Кулик (с любовью). Но 20 тысяч членов союза художников должны исчезнуть.
Ведущий. Меня не интересуют 20 тысяч членов. Меня интересуют десятки миллионов зрителей. Они важнее.
Занавес
Есть темы, которые сами по себе устаревают быстро (например, подведение итогов уходящего года в культуре). Но остаются яркие, как вспышка, фрагменты, которые живут своей собственной жизнью. Один из них — ниже. Олег Табаков иронически, как и положено большому режиссеру, отозвался о театральных критиках и их симпатиях к современному западному театру, особенно немецкому. Естественно, театральный критик Марина Давыдова на это не могла не отреагировать. Андрей Макаревич и Василий Аксенов мягко поучаствовали в споре.
Ненавидите ли вы немецкий театр так, как не люблю его я?
Монолог великого артиста
В роли Олега Табакова: Олег Табаков. Участвуют: Марина Давыдова, Василий Аксенов, Андрей Макаревич
Давыдова (возражая Табакову). Я, собственно, и являюсь таким активным пропагандистом немецкого…
Табаков (весело перебивая). Я это только потому сказал, что я увидел тебя, только и всего.

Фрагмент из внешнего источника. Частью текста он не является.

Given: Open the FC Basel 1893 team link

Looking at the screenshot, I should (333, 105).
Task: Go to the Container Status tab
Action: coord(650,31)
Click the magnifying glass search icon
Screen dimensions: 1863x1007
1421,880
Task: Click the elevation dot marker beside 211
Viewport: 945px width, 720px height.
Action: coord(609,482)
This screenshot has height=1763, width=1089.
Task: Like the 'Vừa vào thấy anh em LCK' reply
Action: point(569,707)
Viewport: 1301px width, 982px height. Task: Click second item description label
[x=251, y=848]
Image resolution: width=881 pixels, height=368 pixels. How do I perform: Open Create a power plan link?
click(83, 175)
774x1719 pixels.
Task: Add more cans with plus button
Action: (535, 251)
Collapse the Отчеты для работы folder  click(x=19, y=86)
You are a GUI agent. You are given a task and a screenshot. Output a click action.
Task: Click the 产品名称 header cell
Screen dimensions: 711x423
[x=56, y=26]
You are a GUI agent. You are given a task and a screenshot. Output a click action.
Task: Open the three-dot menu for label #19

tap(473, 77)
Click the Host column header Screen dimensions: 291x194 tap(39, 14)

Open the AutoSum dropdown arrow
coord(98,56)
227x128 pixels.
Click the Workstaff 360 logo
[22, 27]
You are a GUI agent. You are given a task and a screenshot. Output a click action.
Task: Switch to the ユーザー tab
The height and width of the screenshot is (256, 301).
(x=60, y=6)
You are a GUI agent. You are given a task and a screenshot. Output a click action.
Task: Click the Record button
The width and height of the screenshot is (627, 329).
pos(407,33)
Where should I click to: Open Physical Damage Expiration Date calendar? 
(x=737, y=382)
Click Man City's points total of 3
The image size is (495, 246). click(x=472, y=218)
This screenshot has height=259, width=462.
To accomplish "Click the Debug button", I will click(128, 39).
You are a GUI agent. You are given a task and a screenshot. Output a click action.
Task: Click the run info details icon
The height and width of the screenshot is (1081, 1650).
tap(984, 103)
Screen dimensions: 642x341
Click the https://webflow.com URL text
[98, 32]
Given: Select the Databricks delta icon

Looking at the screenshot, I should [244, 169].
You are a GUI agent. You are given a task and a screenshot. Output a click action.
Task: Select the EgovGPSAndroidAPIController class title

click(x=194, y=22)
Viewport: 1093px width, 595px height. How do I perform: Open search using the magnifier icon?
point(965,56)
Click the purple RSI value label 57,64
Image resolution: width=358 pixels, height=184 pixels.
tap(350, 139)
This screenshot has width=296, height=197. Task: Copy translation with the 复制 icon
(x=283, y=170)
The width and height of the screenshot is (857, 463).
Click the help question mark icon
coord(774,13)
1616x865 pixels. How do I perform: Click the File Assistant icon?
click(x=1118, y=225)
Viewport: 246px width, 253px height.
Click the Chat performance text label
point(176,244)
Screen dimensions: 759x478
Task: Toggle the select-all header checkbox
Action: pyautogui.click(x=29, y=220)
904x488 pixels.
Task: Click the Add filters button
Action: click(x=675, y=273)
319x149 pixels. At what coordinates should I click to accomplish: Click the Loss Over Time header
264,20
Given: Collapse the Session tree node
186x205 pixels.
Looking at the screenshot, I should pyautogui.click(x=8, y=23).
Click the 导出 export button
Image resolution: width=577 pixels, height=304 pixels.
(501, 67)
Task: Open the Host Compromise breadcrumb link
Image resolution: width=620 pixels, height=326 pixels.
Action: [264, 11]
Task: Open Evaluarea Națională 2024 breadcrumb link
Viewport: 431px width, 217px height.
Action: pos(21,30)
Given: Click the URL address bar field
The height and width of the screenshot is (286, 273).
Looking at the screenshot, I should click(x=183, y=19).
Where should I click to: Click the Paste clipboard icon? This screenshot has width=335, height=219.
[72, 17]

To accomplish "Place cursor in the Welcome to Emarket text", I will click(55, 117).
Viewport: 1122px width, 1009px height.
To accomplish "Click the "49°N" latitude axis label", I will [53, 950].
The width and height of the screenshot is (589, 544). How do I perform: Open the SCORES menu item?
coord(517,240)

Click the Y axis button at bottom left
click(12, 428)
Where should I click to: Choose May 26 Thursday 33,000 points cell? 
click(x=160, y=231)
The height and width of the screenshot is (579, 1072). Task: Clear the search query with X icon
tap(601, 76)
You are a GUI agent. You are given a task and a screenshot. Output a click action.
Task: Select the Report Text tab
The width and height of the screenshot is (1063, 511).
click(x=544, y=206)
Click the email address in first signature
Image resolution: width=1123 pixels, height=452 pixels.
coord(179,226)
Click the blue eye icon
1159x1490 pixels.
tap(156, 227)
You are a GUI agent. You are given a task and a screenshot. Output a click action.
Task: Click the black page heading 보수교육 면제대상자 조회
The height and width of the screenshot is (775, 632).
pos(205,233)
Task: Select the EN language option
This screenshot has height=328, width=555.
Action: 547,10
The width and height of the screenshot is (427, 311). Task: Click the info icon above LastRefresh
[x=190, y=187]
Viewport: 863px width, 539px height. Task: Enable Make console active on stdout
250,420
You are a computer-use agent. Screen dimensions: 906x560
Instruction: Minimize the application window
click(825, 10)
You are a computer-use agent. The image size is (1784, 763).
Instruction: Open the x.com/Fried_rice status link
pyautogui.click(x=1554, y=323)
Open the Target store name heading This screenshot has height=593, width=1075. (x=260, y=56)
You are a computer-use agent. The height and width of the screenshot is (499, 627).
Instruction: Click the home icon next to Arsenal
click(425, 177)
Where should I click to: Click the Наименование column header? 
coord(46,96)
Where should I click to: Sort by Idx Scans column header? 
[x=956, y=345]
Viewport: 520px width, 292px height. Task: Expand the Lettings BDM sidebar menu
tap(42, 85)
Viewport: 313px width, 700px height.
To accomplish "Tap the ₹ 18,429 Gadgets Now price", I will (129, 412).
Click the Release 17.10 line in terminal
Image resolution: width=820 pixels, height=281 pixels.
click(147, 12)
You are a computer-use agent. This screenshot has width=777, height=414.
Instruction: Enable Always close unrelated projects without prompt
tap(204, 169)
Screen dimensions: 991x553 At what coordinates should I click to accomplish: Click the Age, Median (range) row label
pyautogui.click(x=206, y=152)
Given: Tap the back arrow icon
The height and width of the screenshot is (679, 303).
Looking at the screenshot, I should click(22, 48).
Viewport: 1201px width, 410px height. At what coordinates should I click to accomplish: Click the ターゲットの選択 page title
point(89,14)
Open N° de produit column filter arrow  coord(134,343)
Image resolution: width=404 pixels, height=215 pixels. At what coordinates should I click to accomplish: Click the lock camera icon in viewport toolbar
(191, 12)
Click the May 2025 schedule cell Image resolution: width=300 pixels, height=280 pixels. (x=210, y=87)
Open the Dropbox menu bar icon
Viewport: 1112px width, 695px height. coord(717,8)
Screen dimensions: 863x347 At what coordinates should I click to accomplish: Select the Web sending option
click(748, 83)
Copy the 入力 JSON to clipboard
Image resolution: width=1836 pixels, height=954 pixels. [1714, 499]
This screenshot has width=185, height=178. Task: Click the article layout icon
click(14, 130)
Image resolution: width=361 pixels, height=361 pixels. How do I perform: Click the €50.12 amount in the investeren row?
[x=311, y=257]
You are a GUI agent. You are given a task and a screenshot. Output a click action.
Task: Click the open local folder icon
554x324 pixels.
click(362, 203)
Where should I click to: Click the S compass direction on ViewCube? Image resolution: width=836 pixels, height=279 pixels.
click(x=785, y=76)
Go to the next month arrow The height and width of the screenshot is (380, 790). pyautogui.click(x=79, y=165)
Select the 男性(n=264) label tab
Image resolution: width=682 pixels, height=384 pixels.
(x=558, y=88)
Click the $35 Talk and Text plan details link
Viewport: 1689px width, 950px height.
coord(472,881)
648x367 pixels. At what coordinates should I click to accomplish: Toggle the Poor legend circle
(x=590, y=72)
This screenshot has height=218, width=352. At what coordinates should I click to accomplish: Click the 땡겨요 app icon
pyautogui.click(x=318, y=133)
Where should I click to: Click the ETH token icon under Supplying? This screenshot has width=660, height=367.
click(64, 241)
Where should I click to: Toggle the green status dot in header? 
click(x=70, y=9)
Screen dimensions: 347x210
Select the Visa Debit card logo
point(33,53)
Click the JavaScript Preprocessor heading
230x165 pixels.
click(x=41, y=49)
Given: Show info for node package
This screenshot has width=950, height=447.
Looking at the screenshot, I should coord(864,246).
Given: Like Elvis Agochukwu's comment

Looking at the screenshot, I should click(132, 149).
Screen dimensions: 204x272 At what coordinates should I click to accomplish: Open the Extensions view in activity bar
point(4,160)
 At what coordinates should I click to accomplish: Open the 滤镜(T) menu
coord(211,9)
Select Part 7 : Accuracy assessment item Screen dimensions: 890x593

Давыдова. …немецкого современного театра. И искренне полагаю, что это самый интересный театр в Европе сегодня; он задает тон вообще европейской театральной жизни. Что же касается русского театра, то у нас, слава богу, до сих пор живут и работают Петр Фоменко, Лев Додин, Кама Гинкас, Анатолий Васильев; я глубоко уважаю Олега Павловича Табакова лично и возглавляемый им Московский Художественный театр. Но если мы будем говорить не о каких-то высоких достижениях русского театрального искусства, а о русском театре как о социокультурном организме, то следует признать, что он переживает кризис. Я попробую даже перечислить признаки. Во-первых, так называемый репертуарный театр, о возможной гибели которого вследствие всяких бюджетных преобразований говорят театральные деятели, в подавляющем большинстве превращается в самую что ни на есть пошлую антрепризу, производящую низкопробный театральный продукт. Причем за счет государственных дотаций. Олег Палыч, как говорится, писатель, а не читатель, да, он редко в театр ходит, и… (Табаков, почти обиженно. Нет, хожу!) Ходите?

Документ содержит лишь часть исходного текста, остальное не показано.